The Seahawks topped the NFL in scoring defense, total defense and takeaways. They boast three Pro Bowl players in the secondary — cornerback Richard Sherman and safeties Earl Thomas and Kam Chancellor.

“They’ve got a very aggressive bunch in that secondary,” Denver coach John Fox said. “They don’t do a whole lot, but what they do is really good. They’re long, they’re fast and they’ve got good ball skills.”

They’ve also earned the nickname “The Legion of Boom” for a physical style of play that could give Seattle pass rushers an extra second or two to get to Manning.

“Seattle has an excellent rush and excellent cover guys,” said new Bucs cornerbacks coach Gill Byrd, a 10-year defensive back with the Chargers. “I think it’s going to be a tough day for Peyton Manning. He’ll get the ball out, but that’s where the tight coverage on the receivers comes into play. It’s going to be an awesome game.

“The No. 1 offense vs. the No. 1 defense ... it’s going to be special.”

In his 16th NFL season, Manning was sacked only 18 times while setting single-season records by throwing for 5,477 yards and 55 touchdowns. He shredded New England in the AFC championship game, throwing for 400 yards. Denver punted only once in a 26-16 triumph.

“As a defense, you’ve got to not show him what you’re in,” said Patriots corner and ex-Buc Aqib Talib, who left the AFC title game with an injury early in the second quarter. “You’ve got to do a great job of disguising. It seems like Peyton Manning always puts them in the best position to succeed.”

Traditionally, putting Manning on his back has a direct correlation with his team’s success. In games when Manning has been sacked more than twice, his record is a pedestrian 16-19.

Sacks are drive-killers, but the Seahawks will judge themselves on their ability to disrupt the timing that keyed Denver’s record scoring output in 2013.

“We take a lot of pride being able to protect No. 18,” Broncos center Manny Ramirez said. “You want to elevate your game just because you know who’s back there throwing the ball.”

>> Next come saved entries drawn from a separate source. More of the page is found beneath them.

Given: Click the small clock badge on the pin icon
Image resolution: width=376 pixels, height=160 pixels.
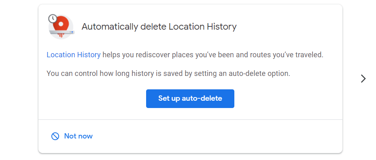Looking at the screenshot, I should (x=53, y=19).
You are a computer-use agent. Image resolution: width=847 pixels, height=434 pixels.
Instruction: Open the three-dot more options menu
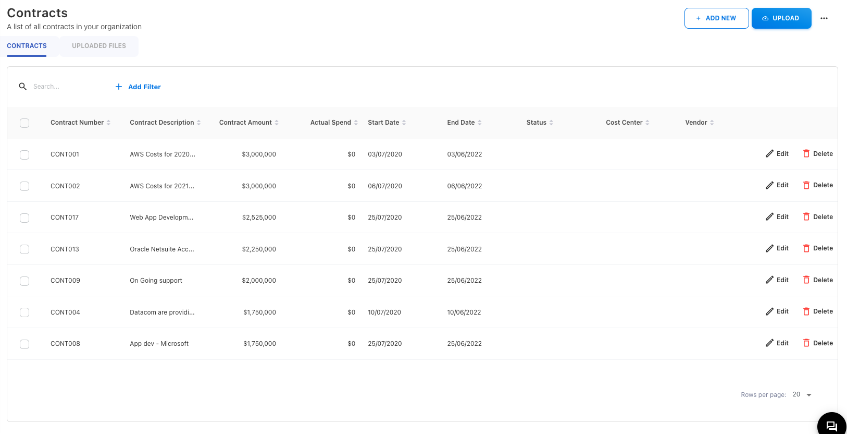824,18
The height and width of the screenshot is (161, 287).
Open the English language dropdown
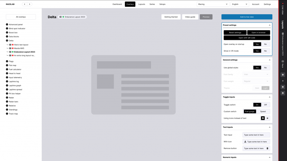pos(240,4)
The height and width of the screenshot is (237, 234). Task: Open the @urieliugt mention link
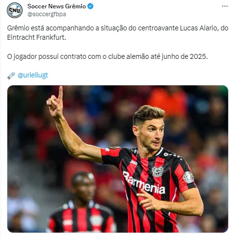click(33, 76)
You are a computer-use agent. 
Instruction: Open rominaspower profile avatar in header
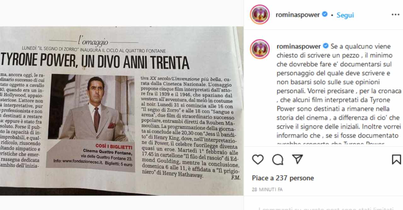(x=260, y=14)
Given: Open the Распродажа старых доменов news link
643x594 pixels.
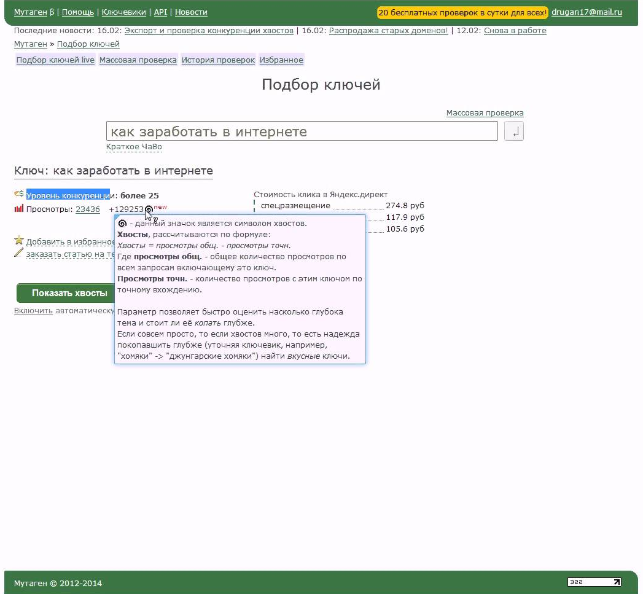Looking at the screenshot, I should pos(388,31).
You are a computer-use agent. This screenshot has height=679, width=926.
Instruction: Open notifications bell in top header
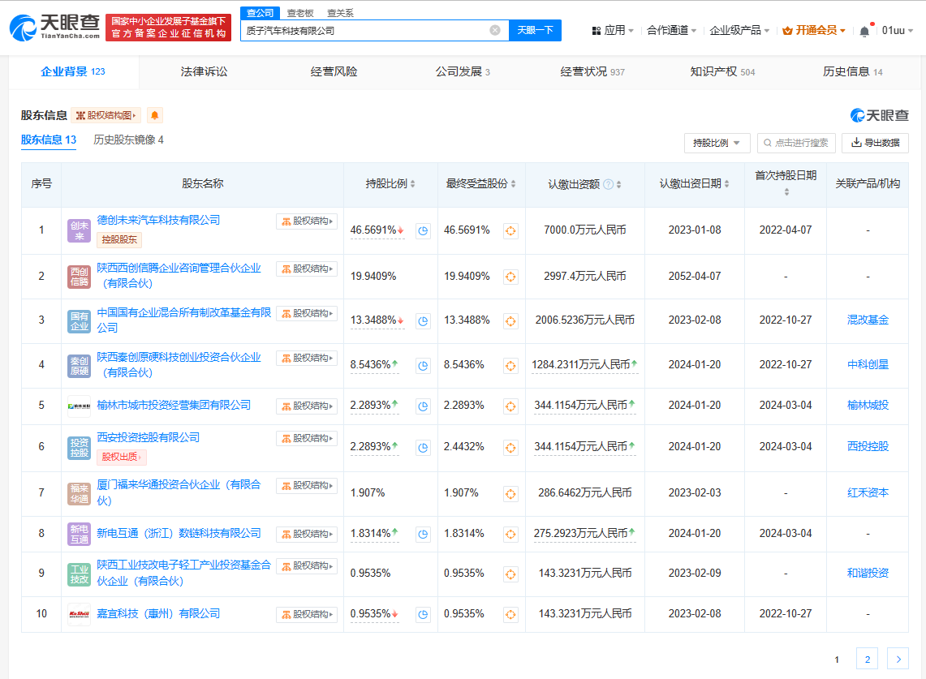(x=864, y=31)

Unlike his counterpart — Seattle quarterback Russell Wilson — Manning is no threat to scramble. On the rare occasions he faces considerable pressure, Manning relies on a keen pocket presence and the confidence of knowing where the rush is likely to come from.

For NBC analyst and former Bucs coach Tony Dungy, the game could be decided in large degree by the men in stripes.

“It will be interesting to see how the game is called,” Dungy said. “The Seahawks secondary is going to play physical with Denver’s receivers, thinking the refs won’t throw the flag too often in a Super Bowl. If it’s a loose game, it will favor the Seahawks because it will help their rush.”

San Diego and New England failed to challenge Manning’s targets consistently. Demaryius Thomas, Wes Welker and Eric Decker routinely ran unencumbered off the line of scrimmage while getting into their crossing routes.

Seattle has a better idea.

“We play fearless and confident, and when you play in the absence of fear, I think you’re going to play your best ball,” Earl Thomas said. “This is what we want. We want to face this kind of offense ... we don’t want to take the easy way.”

If the Seahawks can throw off the exquisite timing between Manning and his talented receiving corps, pass rushers such as Cliff Avril and former Buc Michael Bennett will have more time to disrupt Manning’s rhythm.

“He’s been special since the day he walked into the NFL,” Seattle defensive end Chris Clemons said of Manning. “I don’t think there’s a defense he hasn’t seen.

“If he knows exactly what you’re doing before you do it, he already knows where to go with the ball. We can’t let that happen.”